Zrobić dobrą komedię romantyczną, to tak, jak kazać matematycznemu laikowi rozpracować matematykę kwantową. Nie jest to sprawa prosta. Wymaga genialnych metod nauczania, merytorycznie obcykaną ekipę, stado matematycznych głów i parę innych osób.
I w świecie filmu rzecz wygląda podobnie. Bo przecież komedia romantyczna, o ile nie jest ekranizacją Wielkiego Dzieła, a zwykłą opowiastką, która kończy się dobrze - a więc główni bohaterowie po mniej lub bardziej naciąganych perypetiach są razem, zostaje zwykle nazwana kiczem.
Mądre Głowy, wyznaczające nam trendy estetyczne, które filmowi polegającemu na godzinnym wystąpieniu samotnie stojącego drzewa wokół którego od czasu do czasu przeleci jakiś owad, przyznają laury i biją pokłony na znak uznania, człowiekowi, który w hierarchii kultury chciałby stać w miarę wysoko o komediach romantycznych każą myśleć jako o gorszych.
Oczywiście po części dlatego, że faktycznie są one debilne i z dobrą sztuką... mają niewiele wspólnego. Ale właśnie z powodu Tych Mądrych Głów, czasem niesłusznie, na komedie romantyczną patrzy się ze sporym przymrużeniem oka. I to niesłusznie dotyczy filmu Bena Youngera „Serce nie sługa”, bo to naprawdę niezły film o dość sporym komediowym ładunku.
Oto 37-letnia Rafi rozwodzi się z mężem. Zrozpaczona trafia do pewnej psychoterapeutki (w tej roli Meryl Streep) Można powiedzieć, że podczas tych terapii dość mocno zaprzyjaźniają się. Ku radości (swojej i Lisy- psychoterapeutki) Rafi poznaje Kogoś.
Jest nim 23-letni mężczyzna. Główna bohaterka ma pewne obiekcje, ale Lisa każe jej korzystać z życia, a tym bardziej z seksualnego potencjału 23-latka. Związek w miarę rozpędu nabiera rumieńców. Także seksualnych rumieńców. I o tych ostatnich Lisa systematycznie informowana jest przez swą rzetelną w wyznaniach klientkę.
Gdyby na tym kończyła się fabuła, a o dreszczyk przysparzać miałby nas tylko (aż?) seksualny głód... (zaspokajany zresztą) głównych bohaterów, no to skłoniłabym się do wersji Mądrych Głów. Ale komedia pełną gębą rozpoczyna się w momencie gdy do Lisy przychodzi jej 23-letni (!!!) syn, by wyznać, że ma kogoś.

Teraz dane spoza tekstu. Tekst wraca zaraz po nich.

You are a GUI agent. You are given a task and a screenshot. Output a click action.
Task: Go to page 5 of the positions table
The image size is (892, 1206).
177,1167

Jest nią starsza kobieta (nie-Żydówka- a wiedzieć trzeba, że Lisa prywatnie jest ortodoksyjną Żydówką, z konserwatywnym podejściem do życia). Niczego nieświadoma Lisa idzie na spotkania z Rafi i tu dopiero domyśla się, kto jest kochanką jej syna...
Etyka zawodowa nie pozwala jednak Lisie zostawić klientki samej sobie. Nie mająca pojęcia o koligacji rodzinnej kochanka z psychoterapeutką, Rafi, kontynuuje swoje często pikantne opowieści. Jak się kończy i miłość i historia z mamą- terapeutką nie powiem. Ale to właśnie wątek psychoterapeutki mnie mocno uwiódł.
Oczywiście wątek miłosny toczy się równolegle, z pewnymi zawirowaniami, problemami. Ale dzięki tej psychoterapeutce film nie jest tylko opowieścią o miłości młodego mężczyzny ze starszą od siebie kobietą, a naprawdę niezłą komedią. I jeszcze sam finał wart jest uznania.
W kwestii obsady powiem tylko, że cudowne zaplecze fizyczne i... techniczne (i niekoniecznie pije tu do aktorskich umiejętności) ma główny bohater. A reszta jakoś w cieniu jego uroku.